→ How to complete this task
Where the line containing "Image resolution: width=1043" appears below, begin there and reproduce each line exactly through the last one, omitting pictures.

• • • • • • •

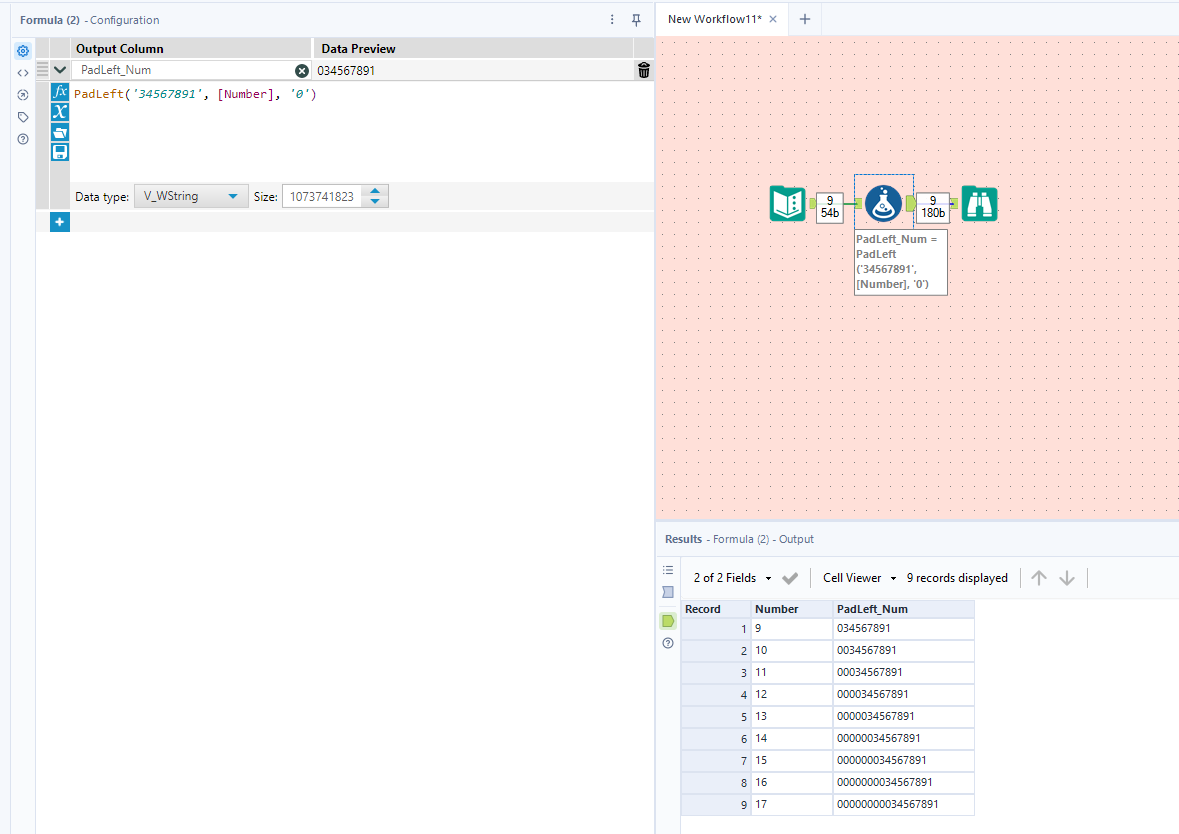Select the Text Input tool on the canvas
Viewport: 1179px width, 834px height.
click(787, 203)
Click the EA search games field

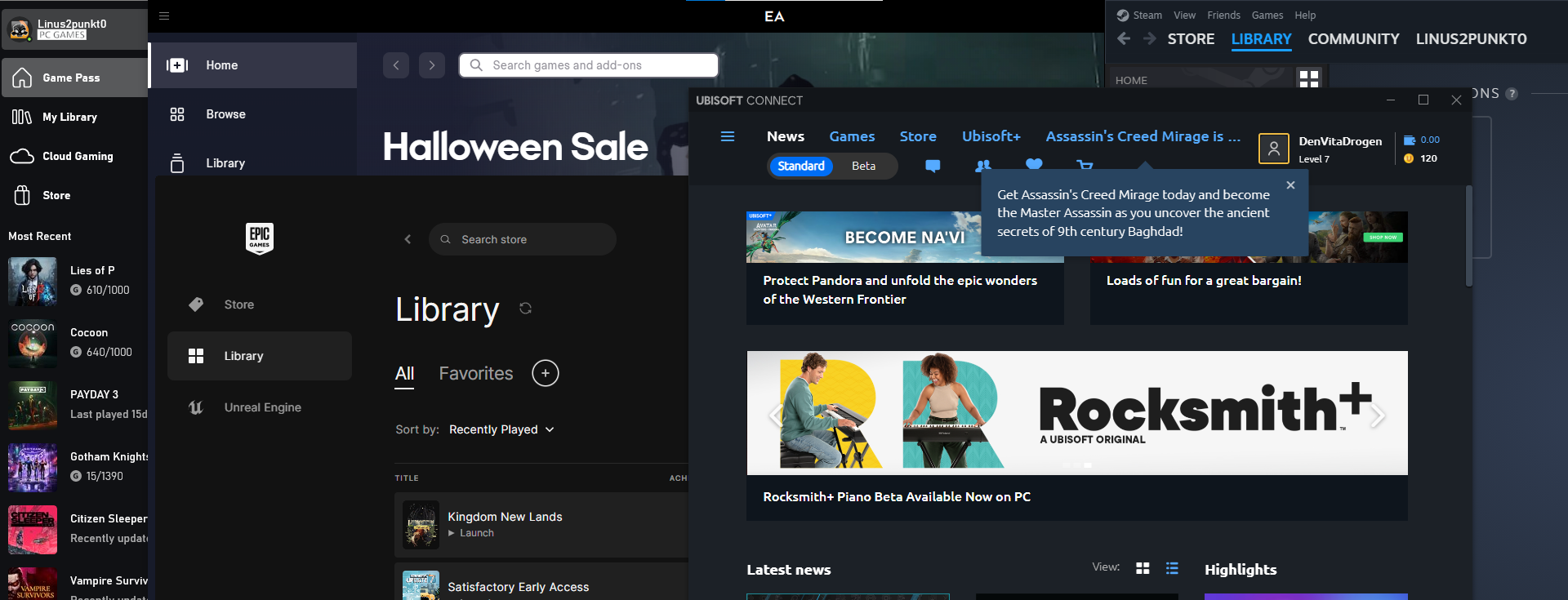(x=588, y=65)
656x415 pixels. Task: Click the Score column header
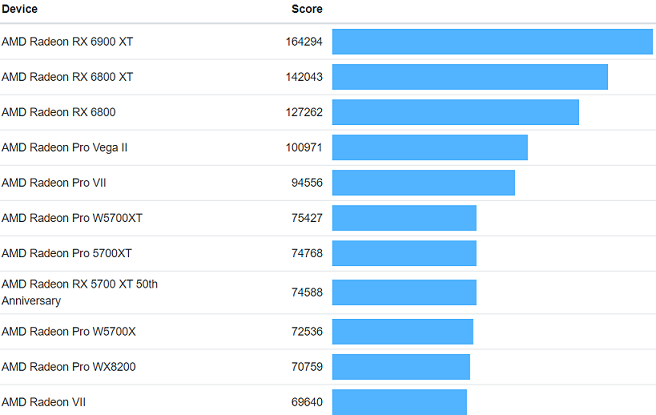coord(307,10)
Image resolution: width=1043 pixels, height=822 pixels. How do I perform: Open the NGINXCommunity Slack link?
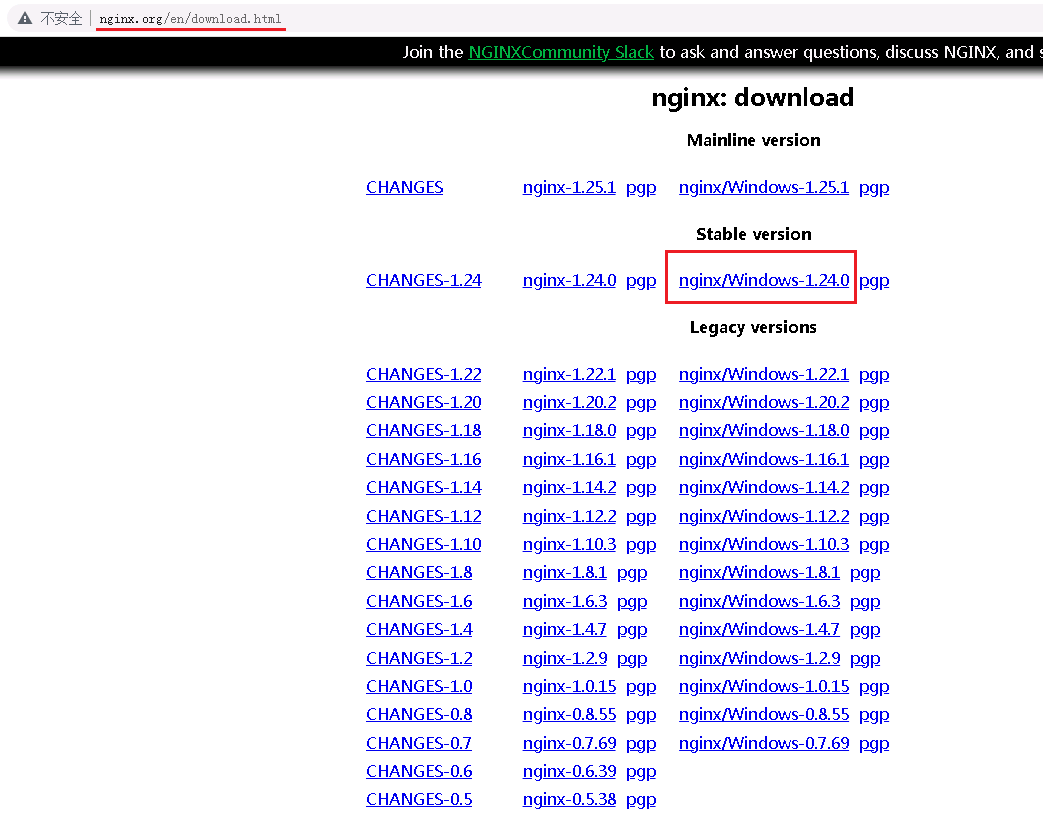click(x=561, y=52)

• • • • • • •

→ Output
Image resolution: width=1043 pixels, height=822 pixels. How do I perform: Open the NGINXCommunity Slack link?
click(x=561, y=52)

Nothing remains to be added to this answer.